Akademi sınavını çok iyi bir dereceyle kazandığım zaman gerçekten sevindiğini görmüştüm. Aslında onunla aynı işi yapmak bana da garip bir sevinç ve gurur veriyordu: Ama resim bölümünü seçmediğim için galiba biraz kızgındı... Bakışlarında öyle bir şey hatırlıyorum... Daha sonraki yıllarda, Akademi'de öğrenciyken ve İstanbul'daki bir sergisi için yardım ederken yanlışlıkla, hatta belki de dalgınlıkla bir resmi yere ters koymuşum... ' - Sen ha... Orhan dayına bunu yaparsın ha...' diye bağırdığını hatırlıyorum... Gerçekten resmi bir an için ters tutmama bile çok üzülmüştü.
Sonra Ankara ve Ayvalık yılları... Ayvalık'ta 'Akademi'ye Karşı Akademi' kurma projeleri... Nedense beni bu işin içine çekmek istiyordu.
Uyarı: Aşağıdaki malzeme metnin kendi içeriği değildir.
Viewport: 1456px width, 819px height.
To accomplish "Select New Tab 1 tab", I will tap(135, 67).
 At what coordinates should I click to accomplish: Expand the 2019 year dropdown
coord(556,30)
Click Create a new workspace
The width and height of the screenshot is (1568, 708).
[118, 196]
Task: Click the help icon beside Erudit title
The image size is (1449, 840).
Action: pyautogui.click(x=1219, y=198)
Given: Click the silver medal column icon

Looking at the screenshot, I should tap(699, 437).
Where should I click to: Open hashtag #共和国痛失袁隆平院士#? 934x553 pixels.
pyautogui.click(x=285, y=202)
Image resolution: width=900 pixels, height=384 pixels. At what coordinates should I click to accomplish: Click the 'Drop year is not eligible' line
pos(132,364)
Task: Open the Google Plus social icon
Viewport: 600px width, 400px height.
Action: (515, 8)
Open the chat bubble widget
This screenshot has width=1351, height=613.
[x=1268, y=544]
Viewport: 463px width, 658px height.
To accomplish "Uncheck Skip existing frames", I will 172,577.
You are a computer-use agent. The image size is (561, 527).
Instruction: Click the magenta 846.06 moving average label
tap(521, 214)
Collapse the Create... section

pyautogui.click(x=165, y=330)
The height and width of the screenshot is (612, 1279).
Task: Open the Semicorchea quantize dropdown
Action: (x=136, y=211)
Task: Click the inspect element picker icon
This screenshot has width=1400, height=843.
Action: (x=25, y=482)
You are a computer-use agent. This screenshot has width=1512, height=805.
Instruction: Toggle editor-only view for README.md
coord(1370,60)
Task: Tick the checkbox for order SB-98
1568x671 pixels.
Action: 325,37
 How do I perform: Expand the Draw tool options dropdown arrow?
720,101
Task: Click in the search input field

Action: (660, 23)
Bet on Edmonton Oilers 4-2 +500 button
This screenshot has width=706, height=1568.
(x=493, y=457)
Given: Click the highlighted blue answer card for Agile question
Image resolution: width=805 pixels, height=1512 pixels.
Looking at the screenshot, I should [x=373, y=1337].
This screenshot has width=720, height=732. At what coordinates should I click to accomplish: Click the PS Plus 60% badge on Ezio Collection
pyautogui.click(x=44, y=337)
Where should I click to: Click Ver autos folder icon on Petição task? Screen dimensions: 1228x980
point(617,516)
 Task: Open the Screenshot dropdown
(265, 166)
Geniş programlı bir 'Yaz Akademisi'nin Ayvalık'ta kurulabileceğine içten inanıyordu... 'Bunu birlikte yapabiliriz' diyordu.
Ancak birden hastalandı... Hastanede yanından ayrılmamı istemedi... Sonra hızla kötüleşti. Derin koma ve son... Meliha Teyzem, Yavuz ve ben sonkez elini tuttuk.:. Kapıyı sessizce kapayıp odasından çıktık...
***
Orhan Peker
1927 yılı, Mayıs ayında doğdu,
1950 yılında ilk sergisini açtı,
1978 yılında son sergisini açtı, ve orada dostlarıyla vedalaştı...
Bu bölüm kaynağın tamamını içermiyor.